Став историей, полюбившейся читателям по всему миру, «Сто лет одиночества» изначально создавался как роман о Латинской Америке. Гарвардский ученый Роберт Кили в своем обзоре в «Нью-Йорк Таймс» назвал книгу «Зарождением Южной Америки». С годами роман распространялся по миру, формируя свой особенный характер и став в конце концов историей не только о Латинской Америке, но обо всем человечестве в целом. Уильям Кеннеди назвал творение Маркеса первым со времен Книги Бытия литературным произведением, обязательным к прочтению каждому человеку в мире.

Тем более удивительно, что среди недоброжелателей романа были уважаемые писатели и издатели. Так, Астуриус заявлял, что текст «Сто лет одиночества» является плагиатом бальзаковского романа 1834 года «Поиск Абсолюта». Мексиканский поэт и Нобелевский лауреат Октавио Пас назвал книгу «бесцветной поэзией», а английский писатель Энтони Бёрджесс заявлял, что роман нельзя даже сравнивать с подлинным литературным наследием, например, Набокова. Наиболее влиятельный в 1960-х испанский издатель Карлос Барраль отнюдь не считал роман лучшим произведением своего времени и отказывался заниматься изданием романа на иностранных языках. Однако такая волна критики способствовала тому, что последующие поколения читателей обращали на книгу особое внимание.

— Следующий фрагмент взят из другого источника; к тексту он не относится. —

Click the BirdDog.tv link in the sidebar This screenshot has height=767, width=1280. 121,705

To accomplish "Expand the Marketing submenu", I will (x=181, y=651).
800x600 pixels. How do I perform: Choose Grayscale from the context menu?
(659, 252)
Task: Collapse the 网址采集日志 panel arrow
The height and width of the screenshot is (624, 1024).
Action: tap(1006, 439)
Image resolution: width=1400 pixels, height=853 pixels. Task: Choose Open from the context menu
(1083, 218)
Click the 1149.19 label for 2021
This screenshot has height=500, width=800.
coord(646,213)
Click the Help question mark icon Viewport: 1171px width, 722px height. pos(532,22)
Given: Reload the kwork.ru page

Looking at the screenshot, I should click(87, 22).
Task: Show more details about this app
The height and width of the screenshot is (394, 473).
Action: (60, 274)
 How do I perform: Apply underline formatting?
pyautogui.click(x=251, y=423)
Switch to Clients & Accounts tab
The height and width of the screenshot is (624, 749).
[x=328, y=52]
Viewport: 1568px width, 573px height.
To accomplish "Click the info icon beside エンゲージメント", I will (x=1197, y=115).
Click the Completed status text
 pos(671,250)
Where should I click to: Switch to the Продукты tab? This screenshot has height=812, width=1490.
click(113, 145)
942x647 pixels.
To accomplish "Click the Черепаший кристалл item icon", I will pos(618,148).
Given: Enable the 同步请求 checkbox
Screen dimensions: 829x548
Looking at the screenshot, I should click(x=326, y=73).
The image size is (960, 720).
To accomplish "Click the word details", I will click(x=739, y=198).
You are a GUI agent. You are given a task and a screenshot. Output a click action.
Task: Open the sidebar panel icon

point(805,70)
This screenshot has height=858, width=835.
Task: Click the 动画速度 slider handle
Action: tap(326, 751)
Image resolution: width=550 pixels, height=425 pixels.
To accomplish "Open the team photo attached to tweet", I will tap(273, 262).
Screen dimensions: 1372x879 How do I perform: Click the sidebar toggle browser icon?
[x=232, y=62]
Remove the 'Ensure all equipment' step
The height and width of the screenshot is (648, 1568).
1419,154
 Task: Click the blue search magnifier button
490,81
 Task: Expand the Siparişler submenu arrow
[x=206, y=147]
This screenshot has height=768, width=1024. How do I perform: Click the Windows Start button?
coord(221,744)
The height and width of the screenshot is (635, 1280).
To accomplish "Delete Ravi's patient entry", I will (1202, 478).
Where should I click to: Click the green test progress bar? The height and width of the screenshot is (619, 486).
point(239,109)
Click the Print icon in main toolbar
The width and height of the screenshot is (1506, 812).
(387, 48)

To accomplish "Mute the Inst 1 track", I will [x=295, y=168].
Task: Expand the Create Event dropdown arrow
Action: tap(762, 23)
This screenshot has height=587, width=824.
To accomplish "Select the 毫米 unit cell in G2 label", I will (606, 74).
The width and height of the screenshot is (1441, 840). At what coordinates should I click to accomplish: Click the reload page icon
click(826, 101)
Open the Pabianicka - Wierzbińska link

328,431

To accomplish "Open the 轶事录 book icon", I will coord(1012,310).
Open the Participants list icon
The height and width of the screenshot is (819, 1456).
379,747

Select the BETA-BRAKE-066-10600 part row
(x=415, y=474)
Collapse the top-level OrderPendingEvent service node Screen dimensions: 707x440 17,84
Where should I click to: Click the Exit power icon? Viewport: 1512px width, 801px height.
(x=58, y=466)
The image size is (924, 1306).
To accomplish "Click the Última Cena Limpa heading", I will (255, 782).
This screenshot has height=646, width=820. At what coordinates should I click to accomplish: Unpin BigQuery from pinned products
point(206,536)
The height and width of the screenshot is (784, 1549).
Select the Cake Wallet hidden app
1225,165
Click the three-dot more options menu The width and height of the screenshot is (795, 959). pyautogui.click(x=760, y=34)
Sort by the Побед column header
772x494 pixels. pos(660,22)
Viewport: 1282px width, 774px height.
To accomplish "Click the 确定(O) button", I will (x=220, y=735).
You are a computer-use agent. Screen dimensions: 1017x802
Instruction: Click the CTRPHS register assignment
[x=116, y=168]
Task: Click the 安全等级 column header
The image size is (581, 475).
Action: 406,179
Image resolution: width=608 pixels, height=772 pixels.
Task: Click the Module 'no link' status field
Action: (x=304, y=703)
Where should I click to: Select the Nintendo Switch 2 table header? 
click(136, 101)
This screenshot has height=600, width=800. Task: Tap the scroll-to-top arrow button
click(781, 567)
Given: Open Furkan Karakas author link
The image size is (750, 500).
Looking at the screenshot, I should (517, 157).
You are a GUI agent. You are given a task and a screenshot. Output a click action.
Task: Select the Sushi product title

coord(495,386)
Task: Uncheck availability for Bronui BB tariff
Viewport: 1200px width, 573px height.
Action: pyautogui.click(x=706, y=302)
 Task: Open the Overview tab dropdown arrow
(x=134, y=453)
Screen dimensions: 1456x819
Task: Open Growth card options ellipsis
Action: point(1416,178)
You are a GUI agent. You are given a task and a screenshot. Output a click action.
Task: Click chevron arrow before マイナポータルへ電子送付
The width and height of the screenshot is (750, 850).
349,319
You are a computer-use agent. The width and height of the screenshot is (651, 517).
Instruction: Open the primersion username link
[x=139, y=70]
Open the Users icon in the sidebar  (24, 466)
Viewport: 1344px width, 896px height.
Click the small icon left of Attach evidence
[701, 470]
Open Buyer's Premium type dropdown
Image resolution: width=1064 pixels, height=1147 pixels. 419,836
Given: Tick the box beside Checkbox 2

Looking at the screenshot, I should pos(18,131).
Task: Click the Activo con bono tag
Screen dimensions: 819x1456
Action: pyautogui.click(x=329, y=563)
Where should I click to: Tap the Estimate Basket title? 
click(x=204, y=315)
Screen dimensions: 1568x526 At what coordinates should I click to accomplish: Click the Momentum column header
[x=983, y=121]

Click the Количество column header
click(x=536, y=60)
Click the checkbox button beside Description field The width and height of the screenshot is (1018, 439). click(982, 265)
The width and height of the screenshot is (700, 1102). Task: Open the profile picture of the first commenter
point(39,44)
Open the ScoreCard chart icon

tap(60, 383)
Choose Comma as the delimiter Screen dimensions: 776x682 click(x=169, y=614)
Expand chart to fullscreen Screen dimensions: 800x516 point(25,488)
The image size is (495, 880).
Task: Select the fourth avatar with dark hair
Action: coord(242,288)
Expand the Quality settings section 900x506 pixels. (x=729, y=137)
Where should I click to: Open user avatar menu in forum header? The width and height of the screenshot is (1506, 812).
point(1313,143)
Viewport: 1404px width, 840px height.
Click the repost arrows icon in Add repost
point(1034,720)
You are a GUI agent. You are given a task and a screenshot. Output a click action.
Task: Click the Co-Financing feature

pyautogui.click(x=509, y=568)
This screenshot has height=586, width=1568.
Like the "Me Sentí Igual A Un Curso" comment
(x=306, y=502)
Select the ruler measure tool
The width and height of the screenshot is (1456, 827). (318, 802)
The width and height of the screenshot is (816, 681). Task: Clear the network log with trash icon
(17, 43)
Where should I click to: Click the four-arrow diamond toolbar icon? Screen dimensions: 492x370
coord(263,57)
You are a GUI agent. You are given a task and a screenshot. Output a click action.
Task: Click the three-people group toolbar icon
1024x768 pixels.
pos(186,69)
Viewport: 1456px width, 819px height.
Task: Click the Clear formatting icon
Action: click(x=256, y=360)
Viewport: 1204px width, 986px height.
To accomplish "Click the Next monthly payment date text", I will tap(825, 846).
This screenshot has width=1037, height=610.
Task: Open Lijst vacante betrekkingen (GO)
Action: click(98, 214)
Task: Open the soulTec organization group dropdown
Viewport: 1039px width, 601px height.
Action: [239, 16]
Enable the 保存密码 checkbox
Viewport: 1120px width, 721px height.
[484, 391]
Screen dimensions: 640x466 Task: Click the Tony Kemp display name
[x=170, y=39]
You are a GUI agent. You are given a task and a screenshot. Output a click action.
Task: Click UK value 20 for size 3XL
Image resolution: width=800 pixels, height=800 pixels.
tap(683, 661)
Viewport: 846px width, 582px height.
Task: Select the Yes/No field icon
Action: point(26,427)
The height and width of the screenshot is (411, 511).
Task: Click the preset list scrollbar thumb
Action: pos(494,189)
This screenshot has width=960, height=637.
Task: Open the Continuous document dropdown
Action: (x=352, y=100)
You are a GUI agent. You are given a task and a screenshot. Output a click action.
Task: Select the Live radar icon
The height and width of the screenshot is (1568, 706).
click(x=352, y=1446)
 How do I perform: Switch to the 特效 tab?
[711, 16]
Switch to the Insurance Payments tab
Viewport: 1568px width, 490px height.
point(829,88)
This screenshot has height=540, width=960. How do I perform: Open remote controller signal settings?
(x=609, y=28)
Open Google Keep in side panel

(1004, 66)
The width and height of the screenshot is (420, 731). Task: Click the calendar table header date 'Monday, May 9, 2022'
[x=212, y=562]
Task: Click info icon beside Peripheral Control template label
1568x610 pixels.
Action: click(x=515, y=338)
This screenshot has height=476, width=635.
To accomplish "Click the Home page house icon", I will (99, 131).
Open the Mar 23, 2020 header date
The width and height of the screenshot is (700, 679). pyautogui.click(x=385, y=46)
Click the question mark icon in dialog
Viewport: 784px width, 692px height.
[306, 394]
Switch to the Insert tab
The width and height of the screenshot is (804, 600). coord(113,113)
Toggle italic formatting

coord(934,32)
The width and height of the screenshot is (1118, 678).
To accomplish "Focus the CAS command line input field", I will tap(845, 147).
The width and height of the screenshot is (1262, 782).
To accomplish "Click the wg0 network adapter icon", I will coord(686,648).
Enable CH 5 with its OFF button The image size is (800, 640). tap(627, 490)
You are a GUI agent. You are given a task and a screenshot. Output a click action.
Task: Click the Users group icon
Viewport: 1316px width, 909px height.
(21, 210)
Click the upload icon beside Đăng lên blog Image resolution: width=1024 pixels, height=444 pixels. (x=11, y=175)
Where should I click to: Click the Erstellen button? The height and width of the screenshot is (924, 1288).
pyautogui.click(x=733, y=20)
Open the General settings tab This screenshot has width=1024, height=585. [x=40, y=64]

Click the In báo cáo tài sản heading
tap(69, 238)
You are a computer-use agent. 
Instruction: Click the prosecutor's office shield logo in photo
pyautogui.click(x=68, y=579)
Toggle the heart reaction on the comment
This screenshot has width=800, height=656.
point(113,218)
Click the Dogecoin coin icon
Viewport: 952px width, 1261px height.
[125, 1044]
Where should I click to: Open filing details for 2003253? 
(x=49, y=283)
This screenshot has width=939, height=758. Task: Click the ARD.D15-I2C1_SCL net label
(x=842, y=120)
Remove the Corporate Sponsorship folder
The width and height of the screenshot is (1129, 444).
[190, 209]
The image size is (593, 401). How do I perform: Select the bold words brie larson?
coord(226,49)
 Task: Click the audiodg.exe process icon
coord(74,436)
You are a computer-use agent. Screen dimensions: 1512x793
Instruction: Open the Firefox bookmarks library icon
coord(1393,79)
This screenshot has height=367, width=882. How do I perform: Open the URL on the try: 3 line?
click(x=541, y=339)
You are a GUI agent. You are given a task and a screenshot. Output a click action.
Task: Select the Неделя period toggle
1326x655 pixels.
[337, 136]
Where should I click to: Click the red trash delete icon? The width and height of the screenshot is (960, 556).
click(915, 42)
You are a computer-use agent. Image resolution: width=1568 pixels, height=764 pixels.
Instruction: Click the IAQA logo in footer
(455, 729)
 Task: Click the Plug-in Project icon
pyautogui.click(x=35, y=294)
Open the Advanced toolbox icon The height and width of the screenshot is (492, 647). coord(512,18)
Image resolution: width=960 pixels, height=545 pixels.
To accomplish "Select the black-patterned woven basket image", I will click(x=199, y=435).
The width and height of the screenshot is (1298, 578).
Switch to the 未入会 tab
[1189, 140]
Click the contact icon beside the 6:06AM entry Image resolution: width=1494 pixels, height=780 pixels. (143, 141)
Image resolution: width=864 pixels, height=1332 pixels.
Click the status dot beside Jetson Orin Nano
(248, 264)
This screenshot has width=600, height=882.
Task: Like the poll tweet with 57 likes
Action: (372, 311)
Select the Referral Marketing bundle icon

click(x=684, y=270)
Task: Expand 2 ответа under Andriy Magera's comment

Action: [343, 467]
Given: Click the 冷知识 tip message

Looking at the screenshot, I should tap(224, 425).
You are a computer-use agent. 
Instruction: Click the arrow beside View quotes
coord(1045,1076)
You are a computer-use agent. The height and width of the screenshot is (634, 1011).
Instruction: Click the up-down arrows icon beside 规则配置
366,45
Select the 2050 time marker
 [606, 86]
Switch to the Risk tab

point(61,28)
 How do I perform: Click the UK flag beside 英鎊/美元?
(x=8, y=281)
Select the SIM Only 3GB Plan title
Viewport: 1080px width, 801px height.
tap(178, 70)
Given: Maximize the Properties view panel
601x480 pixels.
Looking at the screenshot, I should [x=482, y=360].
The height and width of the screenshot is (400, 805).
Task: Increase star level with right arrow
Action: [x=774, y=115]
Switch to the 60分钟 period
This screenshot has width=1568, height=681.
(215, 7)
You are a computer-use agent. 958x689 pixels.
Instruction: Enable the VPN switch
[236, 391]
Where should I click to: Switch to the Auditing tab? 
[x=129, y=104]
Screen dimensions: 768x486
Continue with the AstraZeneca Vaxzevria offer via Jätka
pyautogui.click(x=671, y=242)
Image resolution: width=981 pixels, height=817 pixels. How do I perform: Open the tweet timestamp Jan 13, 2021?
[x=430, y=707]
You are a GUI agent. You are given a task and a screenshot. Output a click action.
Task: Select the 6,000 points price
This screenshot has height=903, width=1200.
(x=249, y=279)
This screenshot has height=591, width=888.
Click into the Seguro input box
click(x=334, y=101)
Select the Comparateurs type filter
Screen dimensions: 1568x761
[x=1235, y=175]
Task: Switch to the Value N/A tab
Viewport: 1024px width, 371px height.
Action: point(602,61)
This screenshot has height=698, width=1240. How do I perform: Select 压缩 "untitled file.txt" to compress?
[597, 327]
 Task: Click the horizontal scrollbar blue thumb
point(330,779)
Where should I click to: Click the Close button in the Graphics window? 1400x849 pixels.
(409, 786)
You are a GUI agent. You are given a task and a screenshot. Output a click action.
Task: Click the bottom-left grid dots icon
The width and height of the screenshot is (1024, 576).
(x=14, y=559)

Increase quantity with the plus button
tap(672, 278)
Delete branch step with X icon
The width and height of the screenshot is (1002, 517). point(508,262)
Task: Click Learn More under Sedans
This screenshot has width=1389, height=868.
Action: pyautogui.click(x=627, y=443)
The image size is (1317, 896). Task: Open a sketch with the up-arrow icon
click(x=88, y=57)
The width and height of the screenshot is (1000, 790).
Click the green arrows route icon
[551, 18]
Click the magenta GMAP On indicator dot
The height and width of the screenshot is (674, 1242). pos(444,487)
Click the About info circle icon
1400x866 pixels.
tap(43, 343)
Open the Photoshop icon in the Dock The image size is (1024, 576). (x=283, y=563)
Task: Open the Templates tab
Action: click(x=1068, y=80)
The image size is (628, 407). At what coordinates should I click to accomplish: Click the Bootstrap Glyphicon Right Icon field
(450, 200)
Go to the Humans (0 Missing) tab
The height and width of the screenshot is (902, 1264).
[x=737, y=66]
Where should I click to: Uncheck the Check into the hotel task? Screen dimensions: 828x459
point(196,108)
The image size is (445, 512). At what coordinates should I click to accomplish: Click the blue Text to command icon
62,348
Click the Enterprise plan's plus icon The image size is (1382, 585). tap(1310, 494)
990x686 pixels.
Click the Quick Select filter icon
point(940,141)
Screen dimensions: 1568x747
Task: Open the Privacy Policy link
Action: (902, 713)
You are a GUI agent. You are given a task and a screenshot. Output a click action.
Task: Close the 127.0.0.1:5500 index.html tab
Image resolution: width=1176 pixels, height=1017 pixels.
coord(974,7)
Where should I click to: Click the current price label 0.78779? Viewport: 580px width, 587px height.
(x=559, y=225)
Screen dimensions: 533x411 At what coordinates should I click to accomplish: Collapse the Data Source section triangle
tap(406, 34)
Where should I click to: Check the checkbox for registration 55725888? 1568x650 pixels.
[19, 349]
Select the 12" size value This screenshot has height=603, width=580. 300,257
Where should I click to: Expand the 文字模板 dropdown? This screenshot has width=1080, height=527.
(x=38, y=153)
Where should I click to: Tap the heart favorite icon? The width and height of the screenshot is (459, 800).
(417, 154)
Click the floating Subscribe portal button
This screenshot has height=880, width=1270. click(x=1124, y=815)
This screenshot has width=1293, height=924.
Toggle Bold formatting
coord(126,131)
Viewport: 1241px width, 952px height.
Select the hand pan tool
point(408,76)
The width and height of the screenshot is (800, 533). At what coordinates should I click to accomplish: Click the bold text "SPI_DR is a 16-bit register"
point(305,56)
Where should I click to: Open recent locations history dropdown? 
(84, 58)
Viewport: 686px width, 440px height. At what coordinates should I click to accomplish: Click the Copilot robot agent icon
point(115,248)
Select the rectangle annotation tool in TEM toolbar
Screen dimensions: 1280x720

И вот спустя 50 лет роман стал полноправной частью поп-кульутры. Его читают по всему миру: селебрити типа Опры Уинфри или Шакиры, политики, как, например, Билл Клинтон или Барак Обама, назвавший «Сто лет одиночества» одной из своих любимых книг со времен своей молодости.

В связи с развитием экологических исследований «Сто лет одиночества», сюжет которого также рассказывает об изменениях климата, неожиданно приобрел новое значение. Так, одна из худших экологических катастроф в истории – взрыв буровой установки BP в Мексиканском заливе в 2010 году, – была названа экологическими правозащитниками «трагическим реализмом», а один из американских журналистов окрестил случившееся «поросячьим хвостиком» нефтяного мира. Дело в том, что взрыв произошел на месторождении, всего двумя годами ранее названном Макондо. Таким образом, многие посчитали, что катастрофа стала своеобразным сбывшимся пророчеством, предвещающим гибель человечества, как то, которое было скрыто в рукописи Буэндиа.

Гарсиа Маркес дожил до того, чтобы увидеть, как имя Макондо стало значимой, хоть и навевающей ужас, частью геологической истории Земли. Но, покинув этот мир в 2014-м, он не дожил до 50-летия своего шедевра. Однако юбилей «Сто лет одиночества» будет отпразднован с размахом. Как часть празднования Гэрри Рэнсом в Остине (Техас), где хранились архивы Маркеса с 2015-го, открыл онлайн выставку уникальных материалов. Среди экспонатов – оригинальный напечатанный текст «очень длинного и сложного романа», который в день своего выхода не умер, но достиг бессмертия.